Budget cuts or other factors can result in your contract not being renewed, even if the company had indicated earlier that it wanted to continue the relationship. In fact, if company finances require someone to be fired from a project, contractors will usually be the first to go.
2. Long working hours
Long work hours can be the norm, particularly if you are trying to impress a new client. If working 9 to 5 is important to you, a consulting business might not be the best career choice. When a deadline approaches, you will be expected to complete the work on time, no matter how many hours you have work to meet the deadline. I know of consultants who state that, due to frequent and extended meetings with the client, they only do actual work outside regular business hours.
3. No corporate benefits
Most employers offer a package of benefits to employees that may include health insurance, disability insurance, paid vacation and retirement plans. As an independent contractor, the companies that use your services will not offer you any of these benefits, and you will have to purchase them yourself, which can be costly. If you’re sick or want to take a vacation, no one will pay you for your absence from work. You will also not be able to apply for unemployment benefits or workers’ compensation if needed.
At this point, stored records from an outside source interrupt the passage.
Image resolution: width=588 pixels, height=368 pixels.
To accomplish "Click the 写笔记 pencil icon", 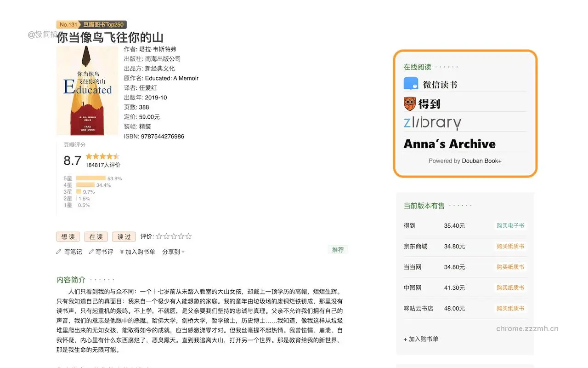I will [x=60, y=252].
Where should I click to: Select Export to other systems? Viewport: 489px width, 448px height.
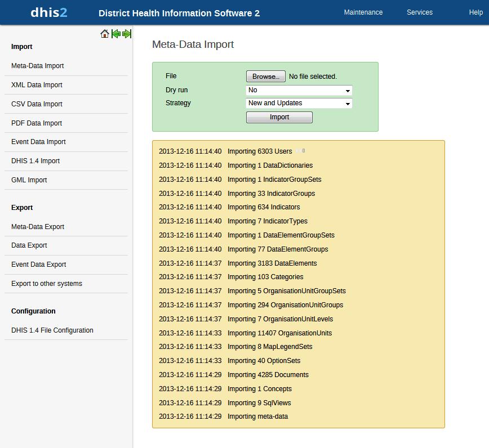pyautogui.click(x=47, y=284)
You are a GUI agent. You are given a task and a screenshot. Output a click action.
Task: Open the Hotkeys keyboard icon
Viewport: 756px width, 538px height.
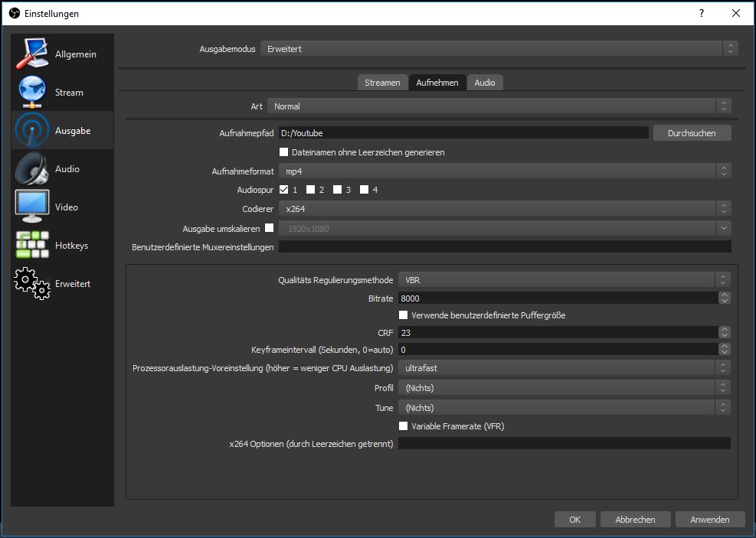tap(32, 246)
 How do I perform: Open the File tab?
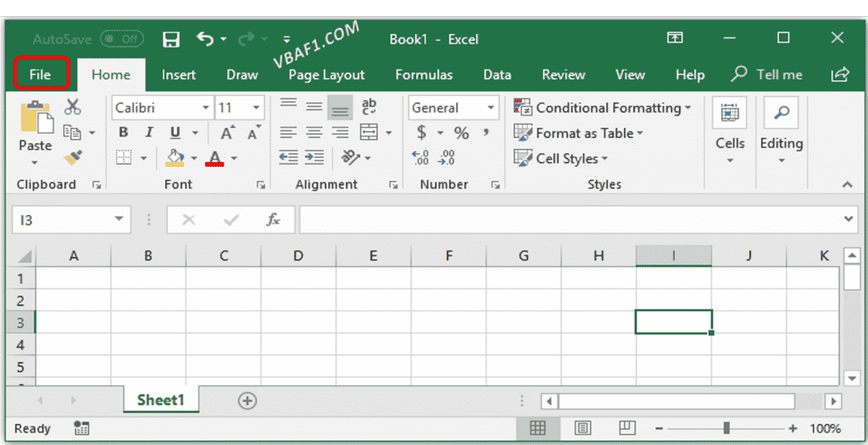click(40, 75)
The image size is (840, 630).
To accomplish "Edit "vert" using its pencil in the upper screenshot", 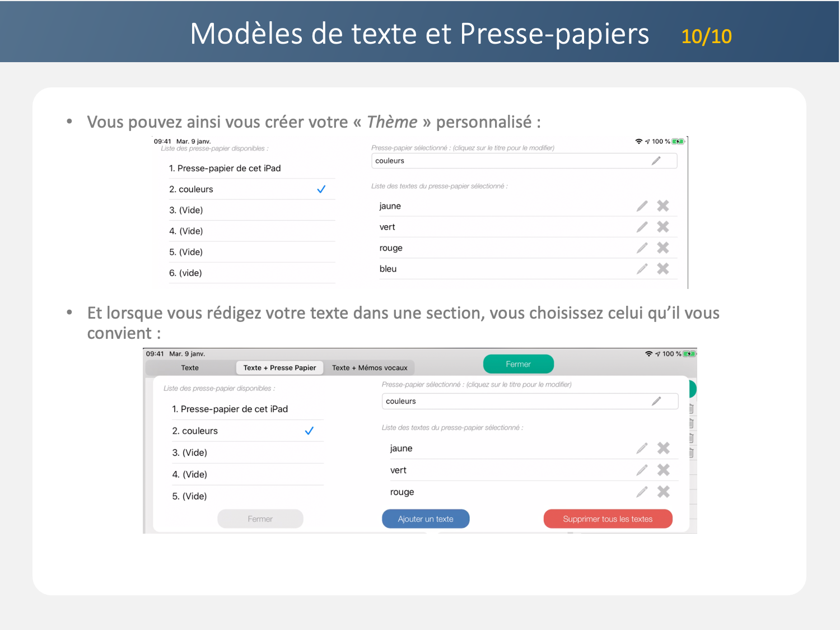I will click(x=642, y=227).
4. You have to pay your taxes yourself
Paychecks from an employer come with taxes automatically deducted, but that’s a duty you will have to take care of yourself as a contract. The company you work for will most likely pay you based on an invoice you submit. You need to calculate the amount of income taxes to set aside. Remember also to cover your portion of social security and medical care taxes and the portion an employer normally pays. Set up a good bookkeeping system to keep track of tax issues or hire an accountant to care for this aspect.
Depending on the work you do, you may be held responsible for damages caused during the work. It would help if you considered the possibility of being sued for anything from libel to copyright infringement. Even if lawsuits are dismissed, they’re expensive to fight. So you may want to purchase general or professional liability insurance. Moreover, you will need to adhere carefully to your contract’s terms to avoid breaching the contract, which could result in non-payment or a lawsuit.
The freedom to choose jobs, a flexible work schedule and being your own boss are appealing aspects of the consulting business. But consider the disadvantages of not having an employer before choosing that path. With no one to handle, or remind you of, important financial details, you will have to shoulder the burden an employer would normally have. You may find the freedom of contract work refreshing, but remember that there is no job security in being an independent contractor.